Reproduce the lines of the data below verbatim, from the line containing "Given: Tap the green circular N avatar" up to and including the line containing "tap(201, 270)".

Start of TASK DATA

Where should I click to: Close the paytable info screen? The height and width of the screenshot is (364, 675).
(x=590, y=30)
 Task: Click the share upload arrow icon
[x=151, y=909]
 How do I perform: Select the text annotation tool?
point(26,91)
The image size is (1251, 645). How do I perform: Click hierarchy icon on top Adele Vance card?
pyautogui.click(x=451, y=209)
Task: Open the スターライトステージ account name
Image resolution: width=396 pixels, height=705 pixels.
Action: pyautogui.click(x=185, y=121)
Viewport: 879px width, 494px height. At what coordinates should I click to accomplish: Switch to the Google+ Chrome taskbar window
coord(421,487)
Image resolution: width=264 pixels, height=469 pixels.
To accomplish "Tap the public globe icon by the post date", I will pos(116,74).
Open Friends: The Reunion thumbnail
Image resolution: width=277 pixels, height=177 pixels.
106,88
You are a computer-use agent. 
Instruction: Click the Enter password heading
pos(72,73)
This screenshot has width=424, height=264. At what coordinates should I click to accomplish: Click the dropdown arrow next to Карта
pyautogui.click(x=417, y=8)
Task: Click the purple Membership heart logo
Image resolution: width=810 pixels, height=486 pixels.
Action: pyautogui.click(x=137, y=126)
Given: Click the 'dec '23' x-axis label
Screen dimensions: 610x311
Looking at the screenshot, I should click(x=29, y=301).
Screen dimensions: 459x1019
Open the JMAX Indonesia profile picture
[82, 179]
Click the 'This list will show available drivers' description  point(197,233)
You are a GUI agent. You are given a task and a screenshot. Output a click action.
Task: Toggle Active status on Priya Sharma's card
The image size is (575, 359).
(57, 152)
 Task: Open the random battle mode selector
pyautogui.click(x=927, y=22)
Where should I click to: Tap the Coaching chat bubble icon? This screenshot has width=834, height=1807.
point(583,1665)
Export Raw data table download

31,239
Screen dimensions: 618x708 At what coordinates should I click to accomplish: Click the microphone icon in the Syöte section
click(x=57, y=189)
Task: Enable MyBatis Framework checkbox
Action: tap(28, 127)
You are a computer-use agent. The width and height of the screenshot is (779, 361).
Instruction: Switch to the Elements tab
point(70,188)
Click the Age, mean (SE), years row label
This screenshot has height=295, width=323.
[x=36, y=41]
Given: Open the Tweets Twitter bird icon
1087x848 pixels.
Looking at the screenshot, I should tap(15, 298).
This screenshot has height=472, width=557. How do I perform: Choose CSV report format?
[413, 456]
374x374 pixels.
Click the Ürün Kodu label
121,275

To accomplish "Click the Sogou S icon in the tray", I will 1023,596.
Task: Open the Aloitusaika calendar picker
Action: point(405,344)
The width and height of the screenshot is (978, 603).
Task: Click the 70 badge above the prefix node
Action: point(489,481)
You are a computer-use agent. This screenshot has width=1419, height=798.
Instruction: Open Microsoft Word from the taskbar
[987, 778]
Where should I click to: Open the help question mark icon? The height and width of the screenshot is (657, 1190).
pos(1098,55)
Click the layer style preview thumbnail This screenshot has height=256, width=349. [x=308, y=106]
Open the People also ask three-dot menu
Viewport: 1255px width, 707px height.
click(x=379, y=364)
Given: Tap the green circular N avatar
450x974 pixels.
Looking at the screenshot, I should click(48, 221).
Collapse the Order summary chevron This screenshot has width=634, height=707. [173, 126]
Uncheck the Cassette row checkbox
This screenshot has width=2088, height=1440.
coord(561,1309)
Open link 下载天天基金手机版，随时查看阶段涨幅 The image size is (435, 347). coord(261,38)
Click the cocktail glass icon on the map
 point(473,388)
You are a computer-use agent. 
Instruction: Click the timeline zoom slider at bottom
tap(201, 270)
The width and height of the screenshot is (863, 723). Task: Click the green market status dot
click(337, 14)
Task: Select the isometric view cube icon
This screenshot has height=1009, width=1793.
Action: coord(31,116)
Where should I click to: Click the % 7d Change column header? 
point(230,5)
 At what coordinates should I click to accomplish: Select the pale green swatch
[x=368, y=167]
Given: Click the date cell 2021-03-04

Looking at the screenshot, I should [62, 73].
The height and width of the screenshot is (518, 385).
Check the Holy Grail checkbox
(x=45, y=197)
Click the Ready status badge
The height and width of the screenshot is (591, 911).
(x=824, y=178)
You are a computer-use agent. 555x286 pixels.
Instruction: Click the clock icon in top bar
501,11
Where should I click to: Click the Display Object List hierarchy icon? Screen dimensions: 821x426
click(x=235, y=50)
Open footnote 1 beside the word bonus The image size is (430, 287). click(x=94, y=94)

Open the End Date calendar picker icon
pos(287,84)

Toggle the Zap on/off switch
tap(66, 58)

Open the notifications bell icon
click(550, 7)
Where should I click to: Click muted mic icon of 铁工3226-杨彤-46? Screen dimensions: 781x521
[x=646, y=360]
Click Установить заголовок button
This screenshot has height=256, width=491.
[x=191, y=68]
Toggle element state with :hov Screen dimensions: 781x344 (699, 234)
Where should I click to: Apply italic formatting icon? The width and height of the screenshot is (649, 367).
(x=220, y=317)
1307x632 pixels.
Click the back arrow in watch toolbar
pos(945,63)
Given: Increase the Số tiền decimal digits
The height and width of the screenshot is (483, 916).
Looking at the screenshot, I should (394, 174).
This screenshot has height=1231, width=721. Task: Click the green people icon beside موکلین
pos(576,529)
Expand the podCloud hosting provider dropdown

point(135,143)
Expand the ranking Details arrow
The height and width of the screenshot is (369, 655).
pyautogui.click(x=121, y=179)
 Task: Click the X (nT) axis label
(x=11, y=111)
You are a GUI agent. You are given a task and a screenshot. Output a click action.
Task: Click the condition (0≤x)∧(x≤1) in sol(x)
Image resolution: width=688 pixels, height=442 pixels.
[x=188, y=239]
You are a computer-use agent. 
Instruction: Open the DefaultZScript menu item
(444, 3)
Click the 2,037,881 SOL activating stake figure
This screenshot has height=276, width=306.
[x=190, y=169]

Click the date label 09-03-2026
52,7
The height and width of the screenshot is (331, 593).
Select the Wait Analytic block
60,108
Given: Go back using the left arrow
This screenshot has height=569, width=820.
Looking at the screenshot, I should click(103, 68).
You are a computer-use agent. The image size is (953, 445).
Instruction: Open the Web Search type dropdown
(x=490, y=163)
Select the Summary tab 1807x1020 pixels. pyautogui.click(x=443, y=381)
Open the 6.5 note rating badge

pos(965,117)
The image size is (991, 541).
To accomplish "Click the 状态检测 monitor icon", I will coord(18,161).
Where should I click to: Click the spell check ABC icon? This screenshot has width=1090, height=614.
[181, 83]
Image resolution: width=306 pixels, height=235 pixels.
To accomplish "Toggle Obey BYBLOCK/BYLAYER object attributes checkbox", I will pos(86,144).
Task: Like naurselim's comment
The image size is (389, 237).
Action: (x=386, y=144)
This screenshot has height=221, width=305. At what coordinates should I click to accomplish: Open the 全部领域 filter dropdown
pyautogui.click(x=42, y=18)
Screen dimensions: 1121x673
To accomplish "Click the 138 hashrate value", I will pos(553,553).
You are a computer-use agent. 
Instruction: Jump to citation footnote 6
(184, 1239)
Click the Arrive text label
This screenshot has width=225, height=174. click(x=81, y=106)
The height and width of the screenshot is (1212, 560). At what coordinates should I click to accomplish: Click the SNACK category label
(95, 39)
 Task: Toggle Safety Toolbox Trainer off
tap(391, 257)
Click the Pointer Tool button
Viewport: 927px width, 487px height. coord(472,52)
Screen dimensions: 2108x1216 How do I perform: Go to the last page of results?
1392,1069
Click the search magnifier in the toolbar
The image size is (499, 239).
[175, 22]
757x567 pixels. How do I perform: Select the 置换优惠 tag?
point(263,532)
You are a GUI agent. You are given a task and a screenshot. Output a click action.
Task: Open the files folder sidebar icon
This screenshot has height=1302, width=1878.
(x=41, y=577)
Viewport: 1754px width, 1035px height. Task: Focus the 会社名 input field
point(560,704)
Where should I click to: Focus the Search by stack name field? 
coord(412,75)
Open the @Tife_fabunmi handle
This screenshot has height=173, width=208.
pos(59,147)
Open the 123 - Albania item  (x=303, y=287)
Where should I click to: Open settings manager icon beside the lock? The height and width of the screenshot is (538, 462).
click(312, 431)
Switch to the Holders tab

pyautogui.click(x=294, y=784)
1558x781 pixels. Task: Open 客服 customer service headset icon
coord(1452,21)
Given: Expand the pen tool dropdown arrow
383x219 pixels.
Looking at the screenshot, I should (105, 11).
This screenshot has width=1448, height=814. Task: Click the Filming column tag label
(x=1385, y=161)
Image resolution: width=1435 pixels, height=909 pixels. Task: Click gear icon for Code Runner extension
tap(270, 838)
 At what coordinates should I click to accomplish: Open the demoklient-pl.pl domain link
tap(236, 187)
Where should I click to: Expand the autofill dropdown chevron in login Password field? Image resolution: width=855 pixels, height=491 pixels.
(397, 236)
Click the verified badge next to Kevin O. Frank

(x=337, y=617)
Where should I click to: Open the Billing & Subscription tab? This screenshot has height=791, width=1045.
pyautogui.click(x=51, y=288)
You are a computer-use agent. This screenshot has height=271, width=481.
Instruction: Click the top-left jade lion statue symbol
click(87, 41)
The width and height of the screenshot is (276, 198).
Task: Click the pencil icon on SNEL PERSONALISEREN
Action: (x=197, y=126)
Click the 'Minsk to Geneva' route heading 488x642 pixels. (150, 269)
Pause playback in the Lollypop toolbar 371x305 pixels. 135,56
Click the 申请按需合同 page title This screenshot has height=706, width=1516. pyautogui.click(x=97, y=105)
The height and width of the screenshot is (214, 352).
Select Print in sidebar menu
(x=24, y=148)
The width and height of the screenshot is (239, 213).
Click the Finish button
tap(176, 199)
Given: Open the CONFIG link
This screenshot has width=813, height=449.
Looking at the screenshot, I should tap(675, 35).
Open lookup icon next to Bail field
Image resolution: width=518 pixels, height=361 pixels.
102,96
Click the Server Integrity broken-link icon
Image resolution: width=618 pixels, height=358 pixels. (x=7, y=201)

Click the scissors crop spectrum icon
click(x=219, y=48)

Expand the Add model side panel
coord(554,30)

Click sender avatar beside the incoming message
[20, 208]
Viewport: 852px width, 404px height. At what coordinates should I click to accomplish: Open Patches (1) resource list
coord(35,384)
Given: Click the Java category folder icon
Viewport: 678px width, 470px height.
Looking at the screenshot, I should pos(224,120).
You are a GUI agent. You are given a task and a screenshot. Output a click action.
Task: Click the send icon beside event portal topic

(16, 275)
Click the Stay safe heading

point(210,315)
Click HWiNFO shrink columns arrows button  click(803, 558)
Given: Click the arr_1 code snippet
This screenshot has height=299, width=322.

End of TASK DATA

ANSWER TO THIS PROBLEM:
Given: Tap the green circular N avatar
450x974 pixels.
Looking at the screenshot, I should click(48, 221).
Collapse the Order summary chevron This screenshot has width=634, height=707. [173, 126]
Uncheck the Cassette row checkbox
This screenshot has width=2088, height=1440.
coord(561,1309)
Open link 下载天天基金手机版，随时查看阶段涨幅 The image size is (435, 347). coord(261,38)
Click the cocktail glass icon on the map
 point(473,388)
You are a computer-use agent. 
Instruction: Click the timeline zoom slider at bottom
tap(201, 270)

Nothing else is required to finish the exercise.